In 1874, Walter George was a 16-year-old boy working as a chemist’s apprentice in

England. George loved to run, but his demanding job—working 14-hour days plus evening study—left little time to train. One day, George devised a technique so that he could train during his lunch breaks in the back room of the chemist’s shop. 

George would go on to become a seven-time British running champion and a twelve-time world record holder in distances from 1000 yards to 10 miles. His best mile finish came in at 4 minutes, 12 seconds. From those early training sessions in the back of the chemist’s shop, George had gone from an inexperienced athlete to one of the premier runners of his time.

What can we learn from George? George discovered that little habits applied to your running form practiced consistently, can make big things happen.

Good running form is efficient and has a low energy cost to the body.

  • Weight over the middle foot at strike
  • Slight forward lean posture
  • Short time in contact with the ground
  • High steps per minute rate (e.g., ~180)
  • Weight behind the foot at strike
  • No lean or backward lean posture
  • Long time in contact with the ground
  • Low steps per minute rate (e.g., <170) 

The benefits of good running form are two-fold: 

  1. Improved performance – better running economy decreases the amount of fuel (oxygen) needed
  2. Reduced injuries – optimal alignment decreases peak impact forces throughout the lower body.

So, what was that technique that George discovered? He called it the 100-Up Exercise. Practiced by Walter George and popularized by runner and author Christopher McDougall, the “100-Up” is a simple drill that involves marching or lightly hopping in place. It corrects a common problem amongst injured or under-performing runners: the inability to keep their trunk stacked on top of their pelvis while balancing on one leg, then switch to the opposite side. Do you know why that’s a problem? Because that’s what running is all about!

The value of the exercise comes from the pattern and the practice; alternating arm and leg action works on coordination and core stability, while endurance is gained from doing one hundred reps (50 on each leg). Part one of this practice, originally called the “minor” exercise, is a marching drill that can be used as a test and a training drill. The 100-Up March prepares the leg muscles for the forces of the 100-Up Exercise. It also helps give you an idea of your balance and coordination between your body’s right and left sides. After you’ve mastered the 100-Up March (100 reps!), you’re now ready for the standard 100-Up Exercise.

Setup: Stand with a tall spine, shoulders relaxed, elbows bent, and feet hip-width apart.

Action: Drive your left knee up to hip height while driving your right elbow back in an arm swing fashion. Lower your left leg back to the starting position, placing your foot directly underneath the hip.

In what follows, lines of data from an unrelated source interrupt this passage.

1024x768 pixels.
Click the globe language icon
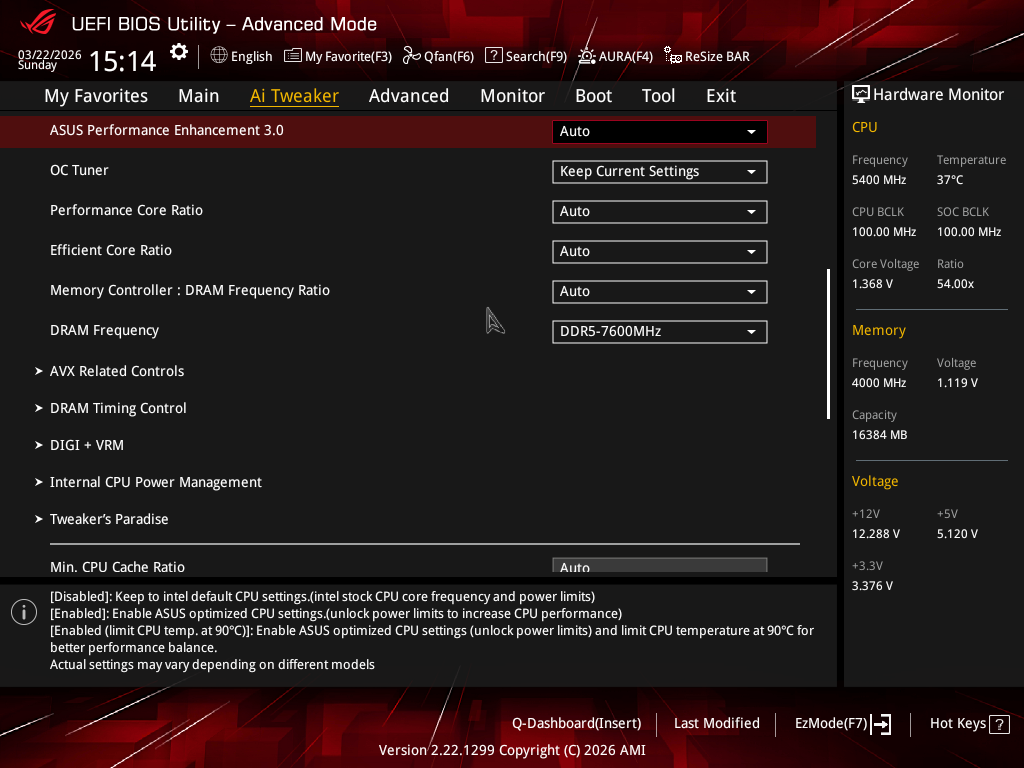pyautogui.click(x=219, y=56)
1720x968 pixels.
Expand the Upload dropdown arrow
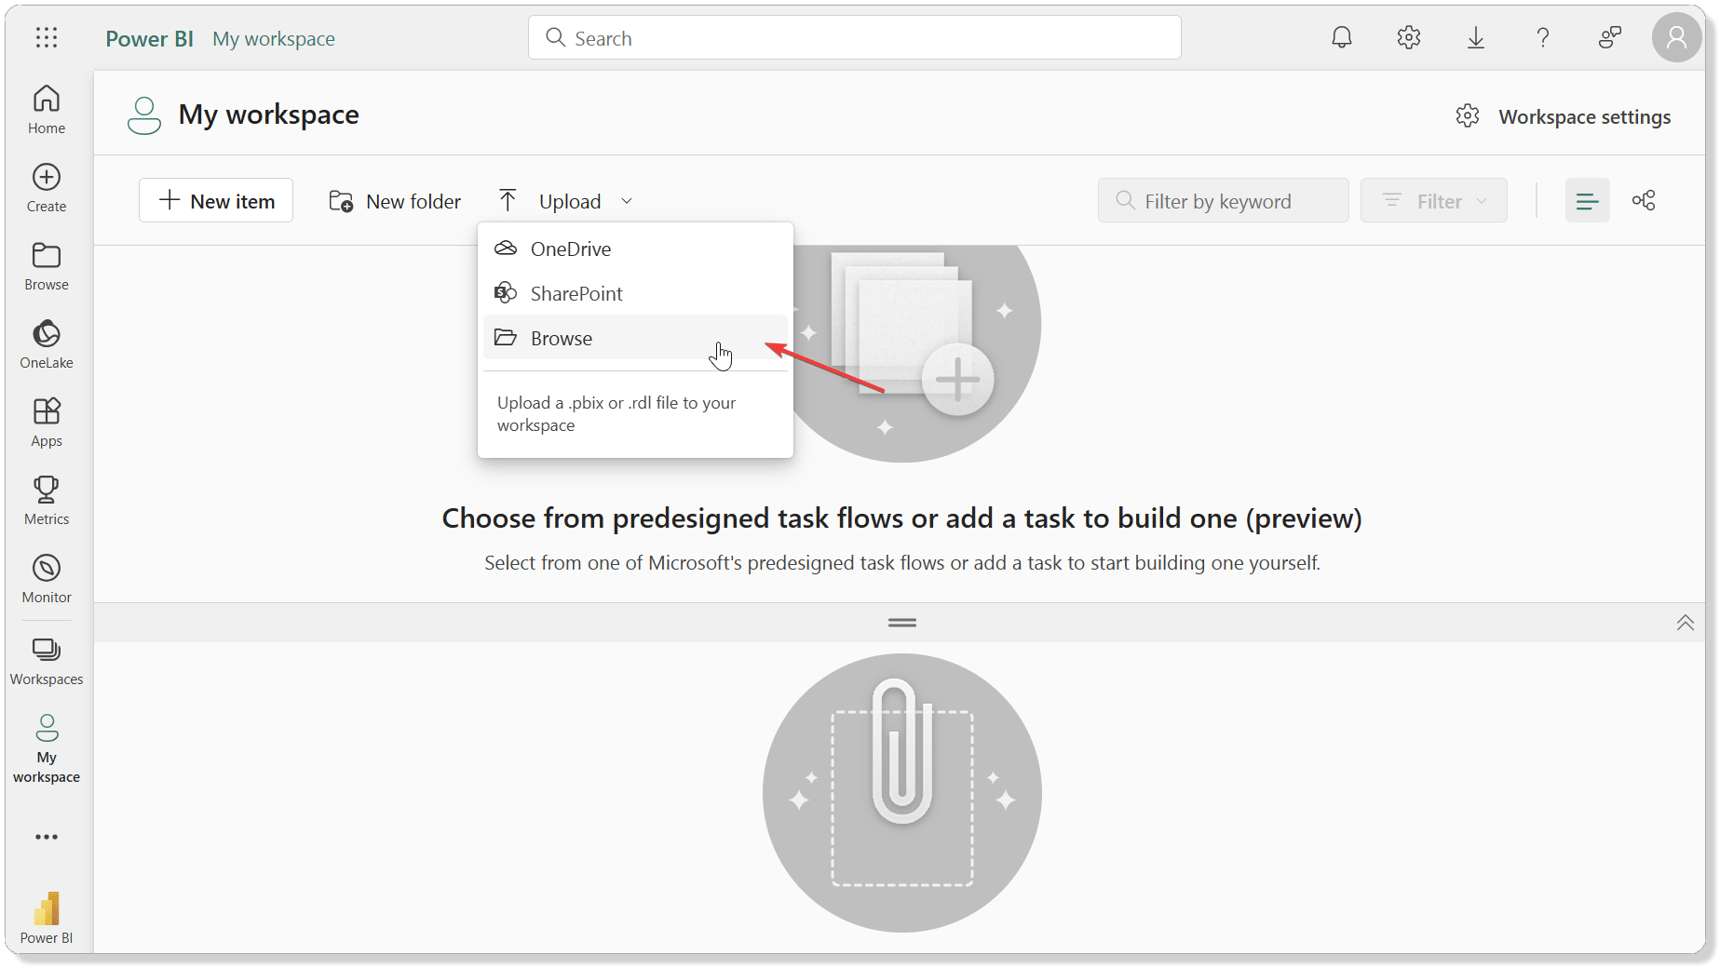coord(627,200)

Repeat on the other side, alternating left and right for reps (total of 100). 

How It Feels: A swift weight change from one leg to the other, but without bouncing. 

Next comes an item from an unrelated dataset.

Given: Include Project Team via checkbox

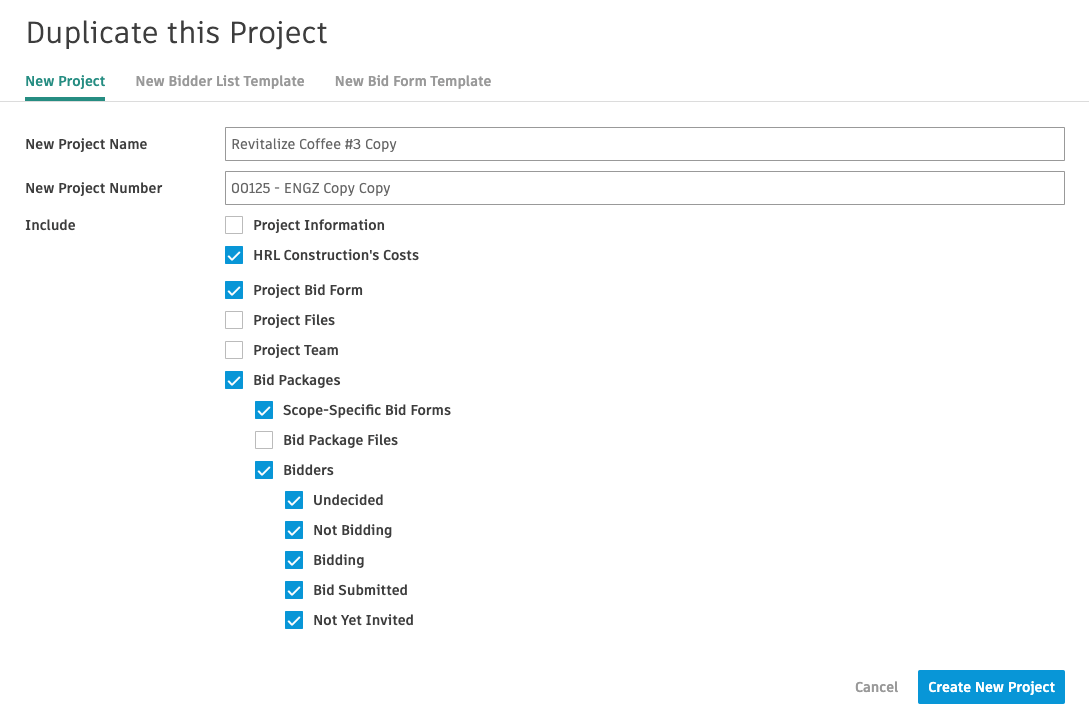Looking at the screenshot, I should (x=234, y=350).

Tip: Stay in the same place! If you’re making more than one set of footprints in any direction, place a strip of tape on the ground between your feet to help keep you centered. 

Setup: Stand with a tall spine, shoulders relaxed, elbows bent, and feet hip-width apart.

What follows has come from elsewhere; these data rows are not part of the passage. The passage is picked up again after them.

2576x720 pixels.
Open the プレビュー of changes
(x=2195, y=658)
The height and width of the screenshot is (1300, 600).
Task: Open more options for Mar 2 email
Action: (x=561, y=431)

Action: Begin as you would for the March by driving your left knee up to hip height while driving your right elbow back in an arm swing. This time, lift your right foot and knee before the left foot touchdown. You’ll lift one foot while the other returns to the ground. Alternate legs for 100 reps. 

How It Feels: It’s like running in place but with higher knees. (High knees here work on posture and alignment but aren’t necessary or even desirable during actual steady-state running.) 

Tip: Take note of how your foot touches the ground. If you are landing on your foot’s inside or outside edge, work to level out your footstrike. Slow down switching legs until you have an even footstrike. 

Old injuries, changes in fitness levels, and lifestyle factors can lead to imbalances in body movement. By practicing the 100-Up Exercise, you’ll gain a sense of how each half of your body contributes to your running form. 

Start with 50 total reps, taking breaks when your technique, posture, or balance degrades. 

Try it barefoot to further improve your balance and load management.

Do it before runs to polish your technique and as a reset break in the middle of a workout if your technique starts to fade.

However you practice, hit your 100 reps, and see how your running form improves!